Profile image of Arun
8 Years ago
 
Dear Student
 
I have assumed angle A in place of theta for easy writing.
 
 consider one particle impinging normally on wall with velocity (v cos A) 
lets consider momentum conservation (vector in 2 directions). let particle rebound at an angle B after collision 
let + x be along beam 
normal to wall> 
m v cos A + 0 = - m V cos B + 0 
parallel to wall 
m v sin A + 0 = m V sin B + 0 
squaring and adding V = v, A = B [as happens in law of reflection] 
------------------------------------ 
change in momentum normal to wall = m v cos A - (- m v cos A) = 2 m v cos A 
n = number of particles/volume 
change of momentum/volume = n [2 m v cos A] 
--------------------------------------... 

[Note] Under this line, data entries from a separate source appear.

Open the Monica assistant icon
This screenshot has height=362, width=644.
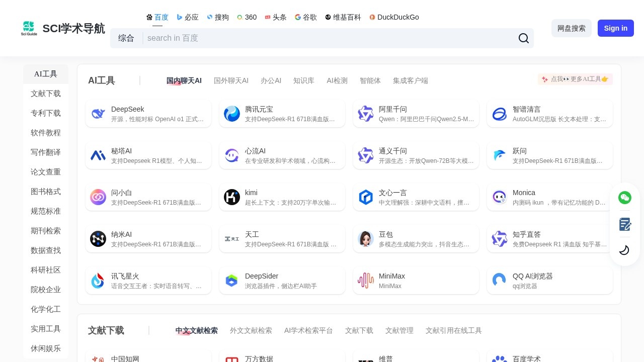500,197
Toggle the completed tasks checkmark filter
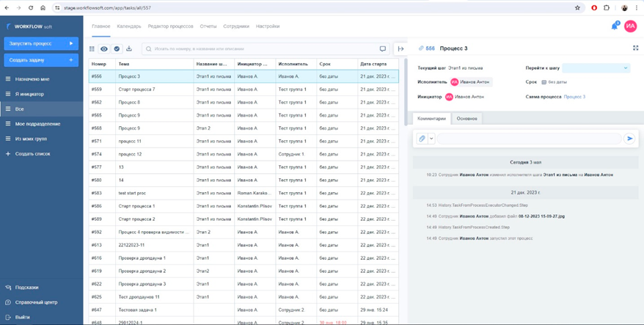This screenshot has width=644, height=325. (x=117, y=49)
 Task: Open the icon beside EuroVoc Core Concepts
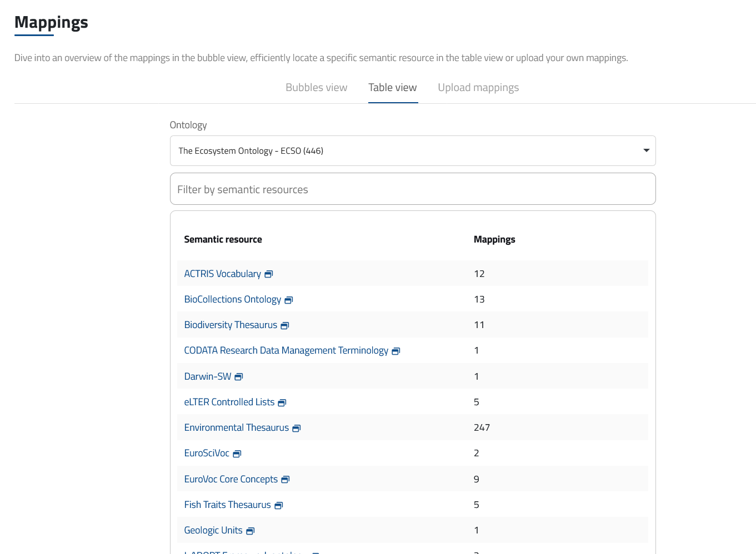click(x=286, y=479)
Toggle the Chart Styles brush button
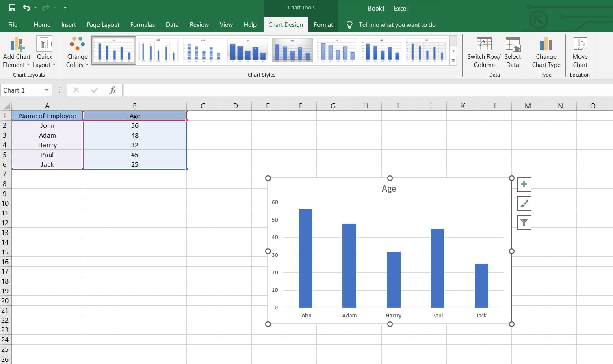The width and height of the screenshot is (613, 364). coord(524,203)
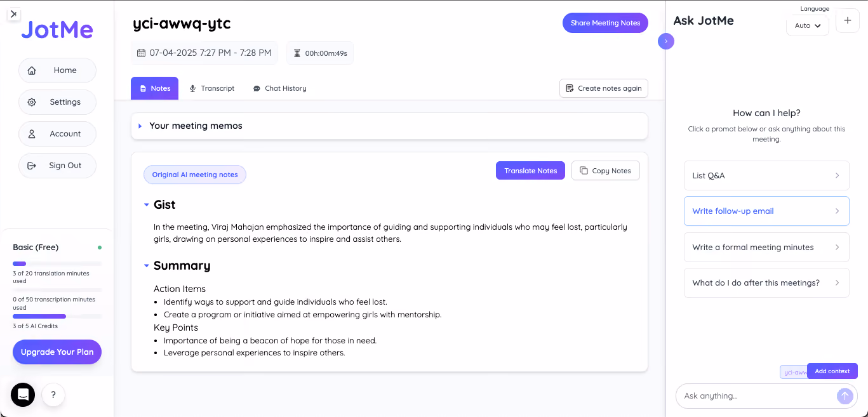Click the question mark help icon
868x417 pixels.
click(53, 395)
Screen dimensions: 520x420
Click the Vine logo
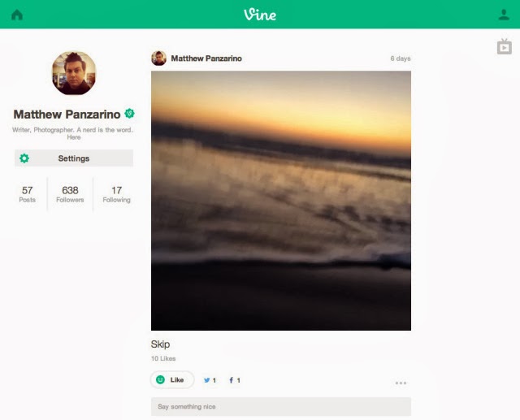[x=260, y=15]
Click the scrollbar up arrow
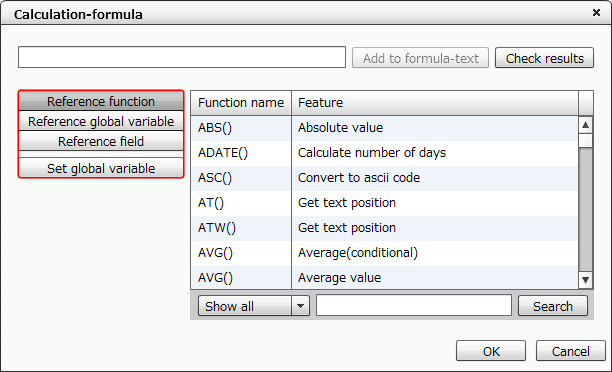 (585, 125)
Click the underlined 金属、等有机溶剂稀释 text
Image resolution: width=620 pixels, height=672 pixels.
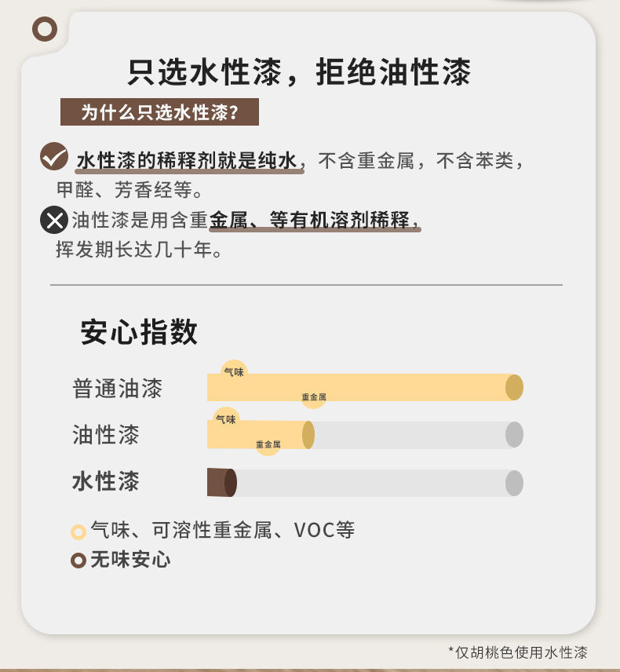point(314,221)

if collision takes place in time dt 
rate of change of momentum/volume = n [2 m v cos A] / dt 
rate of change of momentum = FORCE F exerted = n [2 m v cos A] * [area * dx] / dt 
F = n [2 m v cos A] * [area * dx] / dt 
Pressure P = F/area = n [2 m v cos A] * [dx] / dt 
--------------------------------------... 
dx/dt = normal velocity = v cos A 
P = n [2 m v cos A] * [v cos A] 
P = 2 m n v^2 cos^2 A 
 
hence option B is correct.
 
Regards
Arun (askIITians forum expert)